■ Saved entries ■

===

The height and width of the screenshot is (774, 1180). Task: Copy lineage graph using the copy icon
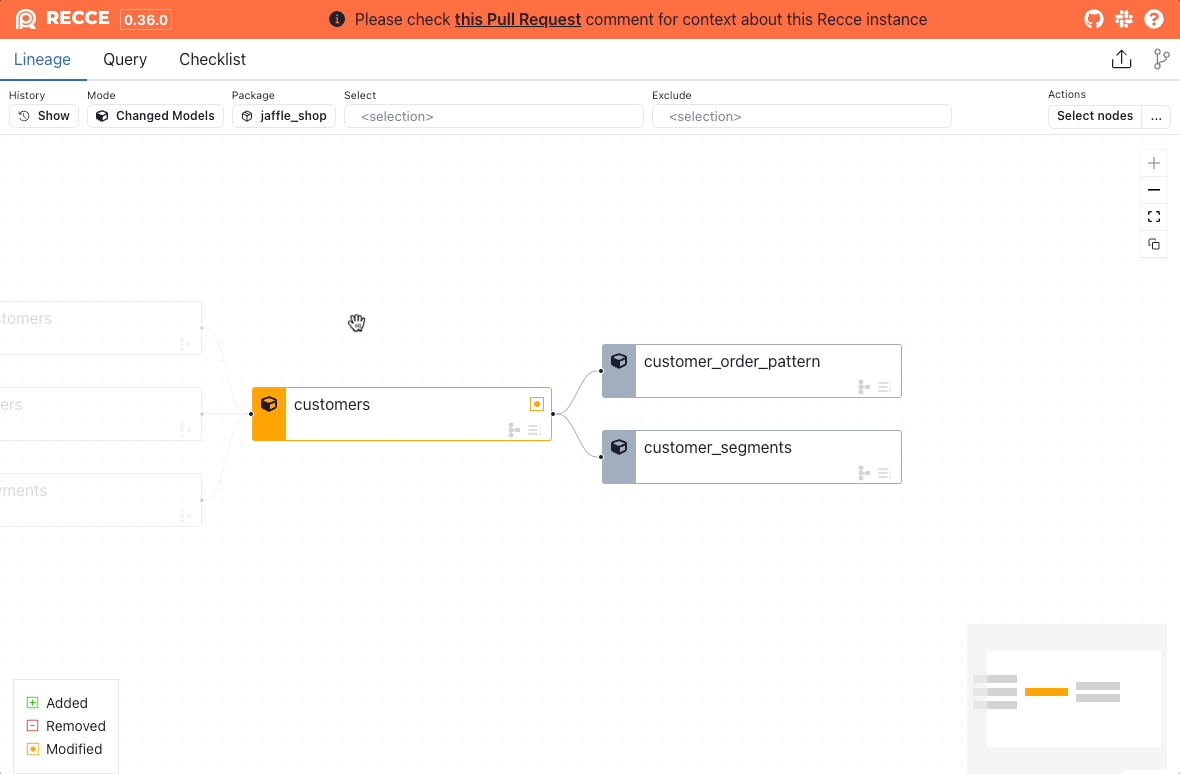tap(1154, 244)
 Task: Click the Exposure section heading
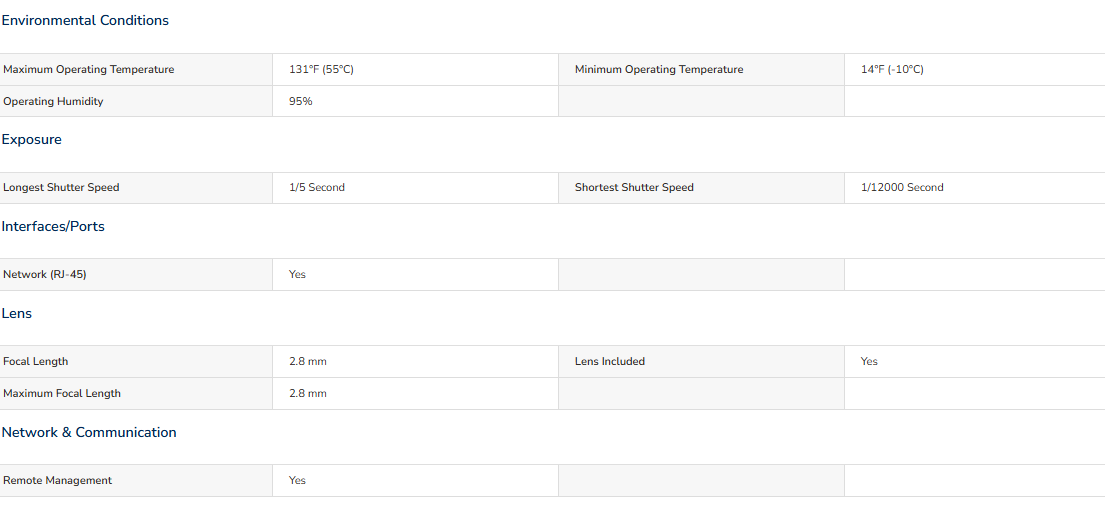[32, 140]
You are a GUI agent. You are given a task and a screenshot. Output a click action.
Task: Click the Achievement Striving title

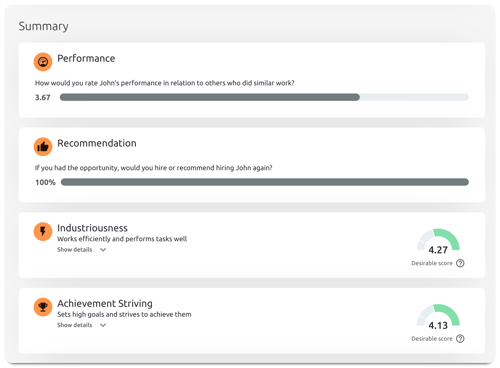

===

■ Work item ■
Could you output every record above exactly as it appears, without the pictures?

■ Result for this exercise ■
The height and width of the screenshot is (774, 1180). Task: Copy lineage graph using the copy icon
tap(1154, 244)
 Task: Click the Exposure section heading
[32, 140]
You are a GUI agent. You are given a task and a screenshot. Output a click action.
Task: Click the Achievement Striving title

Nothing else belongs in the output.